Le barde ne savait rien de cette étrangère qui se confiait spontanément à lui dans ses moments de pauses initiatiques. Pour lui, elle n’était qu’une nouvelle apprentie intéressée par une initiation celtique. Il la trouvait audacieuse, arrogante, et s’imaginait l’Ovate s’émousser de mots où le pauvre Grabat perdait son latin. Serait-elle une embaumeuse, une aguicheuse virtuelle qui voudrait créer son rôle d’intrigante offusquée ? 

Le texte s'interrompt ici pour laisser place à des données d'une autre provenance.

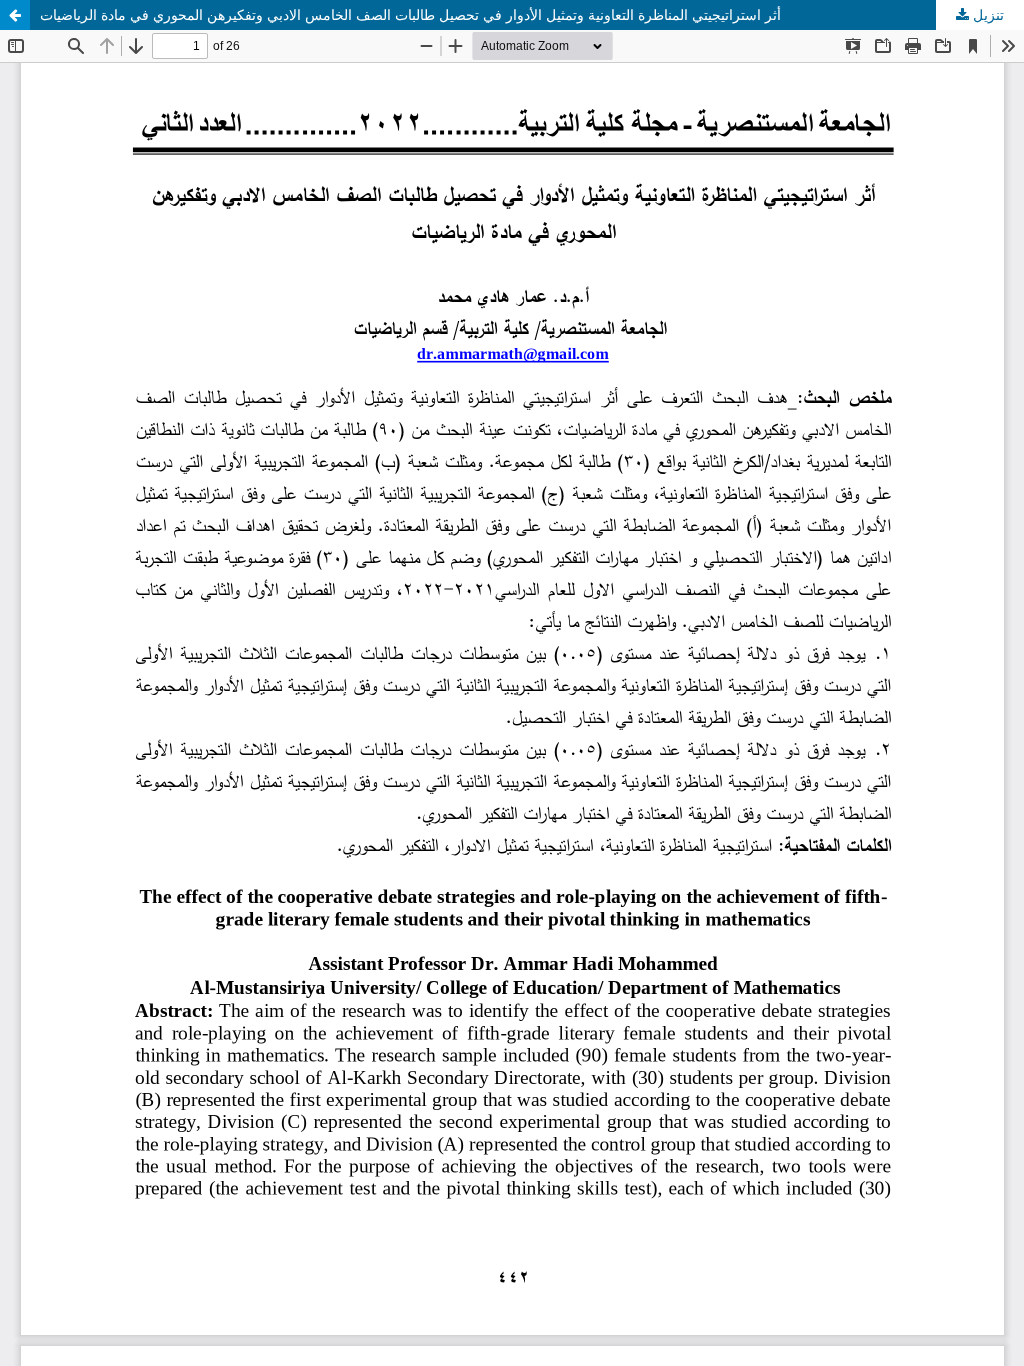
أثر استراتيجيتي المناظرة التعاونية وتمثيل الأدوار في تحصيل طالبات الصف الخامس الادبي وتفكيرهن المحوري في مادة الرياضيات (410, 14)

Le seul fait que sa pensionnaire le désigne comme un confident idéal troublait ce misanthrope qui ne sortait jamais de sa forêt et qui peinait à comprendre les mouvement les plus innocents de l’espèce humaine. Pourquoi l’Ovate lui racontait-elle cette histoire qui n’existerait que dans son monde virtuel ? Jusqu’où son imagination la transporterait-elle ? Où voulait-elle en venir ? 

Sa curiosité était exacerbée. Ne pas en savoir plus de son apprentie l’obsédait. Cette fadaise d’une relation par écrans et claviers interposés le poussait même à des actes disproportionnés. Il finit par demander de l’aide à ses copains, le crapaud Arc-en-ciel qui siège en permanence au Houx Argenté et le troll Ênus. Les humains l’avaient moqué, Arc-en-ciel et Ênus, aussi. Ovate l’intuitive l’observait du coin de l’œil. Elle avait le don de deviner les choses instinctivement faisant fi de toute rationalité. Elle pressentait l’embarras du barde et riait sous cape.

Dans ce lieu, elle cherchait un peu de paix. Elle pensait que le Maître pouvait être un confident aussi discret et solide que les arbres qui lui avaient manifesté leur soutien et leur bienveillance au fur et à mesure qu’elle leur dévoilait ses secrets. 

Les bouleaux lui chantaient la berceuse, «Like a bridge over troubled water I will lay me down »,* la même mélodie qu’elle chantait à Grabat lorsqu’elle le sentait se perdre dans sa folie, ses crises de panique invalidantes, son agoraphobie, la crainte de son épouse la Thénardier, propriétaire des Hauts de Hurlevent, la cerbère de son âme, son bourreau de vie à laquelle il s’était soumis, et qui se délectait de le voir moisir au fond de son grenier, contraint à l’immobilité durant ses longues périodes de crises. Pourtant, il ne renonçait jamais à croire à sa force de frappe, même lorsqu’il était dans l’abîme de sa déchéance physique. 

Non loin de là, au Houx Argenté à quelques mètres à peine de la cabane bleue, Ovate entendait le barde se confondre en excuses auprès d’Arc-en-ciel et Ênus. Il était certain d’être tombé dans le panneau d’une embaumeuse, il venait de comprendre qu’il avait manqué de discernement. 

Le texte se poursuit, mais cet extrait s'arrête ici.